**** Extract ****

Washington DC’s historic bridge replacement project
First publishedin World Highways
The novel V-pier forms are designed to sit on the piers and are being moved into place using a self-propelled modular transporter
The project to replace a historic bridge in US capital Washington DC is providing major challenges for its builders - Mike Woof writes
Located in the heart of the US capital, Washington DC, a major road bridge replacement project is underway. A historic crossing is having to be replaced right in the centre of this busy city, with its builders having to meet tough design requirements and strict environmental measures, while also minimising the disturbance to inhabitants, commuters and visitors.
Opened to traffic in 1950, the old bridge is now classified as functionally obsolete and its poor condition had been a matter of increasing concern. But with financing secured from a combination of sources, including state and federal backing, the project to replace the existing bridge with an innovative new cable-stayed structure started in mid-2017.

**** Raw data ****

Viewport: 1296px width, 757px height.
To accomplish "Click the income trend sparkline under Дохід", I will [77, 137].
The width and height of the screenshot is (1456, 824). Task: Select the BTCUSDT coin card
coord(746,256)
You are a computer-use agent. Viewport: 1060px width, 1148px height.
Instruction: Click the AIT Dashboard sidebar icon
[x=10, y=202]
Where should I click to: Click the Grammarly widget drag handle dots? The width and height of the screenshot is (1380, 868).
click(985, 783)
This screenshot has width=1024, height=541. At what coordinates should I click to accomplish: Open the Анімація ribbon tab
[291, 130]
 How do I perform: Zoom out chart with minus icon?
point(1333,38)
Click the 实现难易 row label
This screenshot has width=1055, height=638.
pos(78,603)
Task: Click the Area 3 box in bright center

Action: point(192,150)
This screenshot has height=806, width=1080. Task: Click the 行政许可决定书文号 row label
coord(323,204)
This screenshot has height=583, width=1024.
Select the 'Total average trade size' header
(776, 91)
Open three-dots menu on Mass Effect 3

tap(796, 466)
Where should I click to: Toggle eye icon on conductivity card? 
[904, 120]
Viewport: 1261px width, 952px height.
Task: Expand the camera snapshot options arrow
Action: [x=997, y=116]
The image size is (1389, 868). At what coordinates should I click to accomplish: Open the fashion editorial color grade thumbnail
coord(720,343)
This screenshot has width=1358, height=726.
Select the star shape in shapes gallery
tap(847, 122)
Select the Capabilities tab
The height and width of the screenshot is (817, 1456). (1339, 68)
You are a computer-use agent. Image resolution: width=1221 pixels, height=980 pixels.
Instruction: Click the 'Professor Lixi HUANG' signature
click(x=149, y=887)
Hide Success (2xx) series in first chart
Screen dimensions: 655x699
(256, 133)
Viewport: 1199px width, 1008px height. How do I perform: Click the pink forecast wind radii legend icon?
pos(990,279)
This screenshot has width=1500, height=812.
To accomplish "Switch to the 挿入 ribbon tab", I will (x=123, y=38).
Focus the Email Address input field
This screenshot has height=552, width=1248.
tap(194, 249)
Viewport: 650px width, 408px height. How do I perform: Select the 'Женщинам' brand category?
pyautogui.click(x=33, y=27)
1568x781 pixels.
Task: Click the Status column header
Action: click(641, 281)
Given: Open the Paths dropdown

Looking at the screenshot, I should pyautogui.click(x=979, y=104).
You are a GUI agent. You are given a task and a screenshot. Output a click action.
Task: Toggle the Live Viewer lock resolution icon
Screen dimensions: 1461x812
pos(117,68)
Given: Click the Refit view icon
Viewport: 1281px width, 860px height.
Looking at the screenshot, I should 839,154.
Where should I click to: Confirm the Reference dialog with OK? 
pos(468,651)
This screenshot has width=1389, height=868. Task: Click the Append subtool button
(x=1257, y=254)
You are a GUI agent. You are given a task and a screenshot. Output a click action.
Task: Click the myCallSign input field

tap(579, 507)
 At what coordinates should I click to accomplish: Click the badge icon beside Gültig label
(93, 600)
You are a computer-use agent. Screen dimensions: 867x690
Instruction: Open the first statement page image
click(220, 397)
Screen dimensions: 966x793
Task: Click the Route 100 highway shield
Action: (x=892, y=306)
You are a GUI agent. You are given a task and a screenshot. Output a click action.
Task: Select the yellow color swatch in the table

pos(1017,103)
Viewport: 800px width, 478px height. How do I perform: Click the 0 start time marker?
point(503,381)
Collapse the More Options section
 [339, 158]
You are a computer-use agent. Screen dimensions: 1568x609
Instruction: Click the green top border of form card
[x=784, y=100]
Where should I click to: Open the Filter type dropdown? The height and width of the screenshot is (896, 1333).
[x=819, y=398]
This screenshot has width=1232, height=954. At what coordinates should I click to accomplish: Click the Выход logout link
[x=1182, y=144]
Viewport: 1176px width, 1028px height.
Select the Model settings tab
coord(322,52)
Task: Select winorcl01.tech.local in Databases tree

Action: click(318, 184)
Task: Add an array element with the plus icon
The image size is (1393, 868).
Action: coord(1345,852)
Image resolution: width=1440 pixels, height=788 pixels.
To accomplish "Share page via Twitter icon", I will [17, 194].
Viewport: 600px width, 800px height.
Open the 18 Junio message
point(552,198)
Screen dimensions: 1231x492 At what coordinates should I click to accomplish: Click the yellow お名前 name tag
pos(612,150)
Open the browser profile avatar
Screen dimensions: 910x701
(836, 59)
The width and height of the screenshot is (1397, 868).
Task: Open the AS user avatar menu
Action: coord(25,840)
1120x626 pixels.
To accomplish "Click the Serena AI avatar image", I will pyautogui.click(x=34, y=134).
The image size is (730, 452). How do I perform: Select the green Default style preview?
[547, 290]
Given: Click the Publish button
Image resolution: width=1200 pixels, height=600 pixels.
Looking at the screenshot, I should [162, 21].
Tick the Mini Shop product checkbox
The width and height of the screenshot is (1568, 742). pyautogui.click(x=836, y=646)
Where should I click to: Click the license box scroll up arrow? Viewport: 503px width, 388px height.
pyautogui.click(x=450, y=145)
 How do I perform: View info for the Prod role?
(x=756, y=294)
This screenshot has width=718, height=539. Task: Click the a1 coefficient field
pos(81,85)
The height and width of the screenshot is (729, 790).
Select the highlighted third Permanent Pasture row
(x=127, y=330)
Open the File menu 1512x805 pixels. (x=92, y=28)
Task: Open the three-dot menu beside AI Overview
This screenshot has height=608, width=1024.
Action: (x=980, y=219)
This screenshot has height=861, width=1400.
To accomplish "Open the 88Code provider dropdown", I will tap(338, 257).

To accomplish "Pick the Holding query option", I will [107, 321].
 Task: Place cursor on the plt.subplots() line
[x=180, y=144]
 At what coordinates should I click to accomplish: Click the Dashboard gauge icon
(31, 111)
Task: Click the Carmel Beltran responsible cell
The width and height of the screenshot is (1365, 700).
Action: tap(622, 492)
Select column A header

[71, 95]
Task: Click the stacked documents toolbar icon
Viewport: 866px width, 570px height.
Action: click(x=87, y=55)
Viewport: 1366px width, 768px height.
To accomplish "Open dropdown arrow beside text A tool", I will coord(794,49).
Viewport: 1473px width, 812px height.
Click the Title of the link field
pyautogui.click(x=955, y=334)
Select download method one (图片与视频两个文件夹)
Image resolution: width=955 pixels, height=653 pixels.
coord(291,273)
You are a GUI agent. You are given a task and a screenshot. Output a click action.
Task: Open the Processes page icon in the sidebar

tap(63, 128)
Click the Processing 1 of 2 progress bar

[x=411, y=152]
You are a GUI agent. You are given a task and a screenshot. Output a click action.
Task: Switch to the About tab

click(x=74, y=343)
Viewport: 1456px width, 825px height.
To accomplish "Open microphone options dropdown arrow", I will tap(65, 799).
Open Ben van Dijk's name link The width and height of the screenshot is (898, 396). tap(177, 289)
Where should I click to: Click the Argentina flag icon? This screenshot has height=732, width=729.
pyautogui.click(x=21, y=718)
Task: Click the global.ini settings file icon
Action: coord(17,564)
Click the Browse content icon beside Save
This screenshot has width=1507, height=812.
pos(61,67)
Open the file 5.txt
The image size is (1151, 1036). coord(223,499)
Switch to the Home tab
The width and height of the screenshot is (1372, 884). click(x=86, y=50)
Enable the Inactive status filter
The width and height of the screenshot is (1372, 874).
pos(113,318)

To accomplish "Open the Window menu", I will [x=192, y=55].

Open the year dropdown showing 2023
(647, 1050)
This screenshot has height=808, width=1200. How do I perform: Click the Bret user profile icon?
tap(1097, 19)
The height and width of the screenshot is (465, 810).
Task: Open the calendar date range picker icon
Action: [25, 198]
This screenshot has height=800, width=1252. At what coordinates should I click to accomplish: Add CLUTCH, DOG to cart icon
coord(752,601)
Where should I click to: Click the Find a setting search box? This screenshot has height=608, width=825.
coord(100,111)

****

*Jobs*.
[1] From the Washington DC bridge replacement article, list each group of people whose disturbance the builders must keep to a minimum.
[2] Write the next part of the Washington DC bridge replacement article, picking up after its final sentence.

*Task-by-task outputs*.
[1] Inhabitants, commuters and visitors.

[2]
The South Capitol Bridge, also known as the Frederick Douglass Memorial Bridge, spans the Anacostia River and carries around 77,000 vehicles/day, connecting the Suitland Parkway and I-295 with the centre of the city. The bridge is a key link for Washington DC as it handles commuter traffic travelling between the city and Prince George's County, Maryland, and from Southern Maryland. The Frederick Douglass Memorial Bridge forms part of the National Highway System, as do the connecting South Capitol Street to the north of the bridge and the Suitland Parkway at the southern end.
However concerns over the capacity, condition and safety of the old bridge resulted in plans being made for a new crossing. The public announcement about the timeline for the much-needed new link was made in 2012. An initial design for a replacement was drawn up soon after, but this was rejected for not meeting the required standard and a tendering process for the design and build contract for the new bridge was then opened.
Four groups competed in the tender, with the various partnerships including major engineering and consulting firms from the US as well as overseas. The contract was awarded by the District Department of Transportation (DDOT) in 2017 to South Capitol Bridgebuilders, a joint venture between Archer Western Construction LLC (Walsh Group) and Granite Construction Co. Also involved in the joint venture are AECOM, which is carrying out the role of bridge designer for the joint venture, and HNTB, which is assisting DDOT with programme and construction management.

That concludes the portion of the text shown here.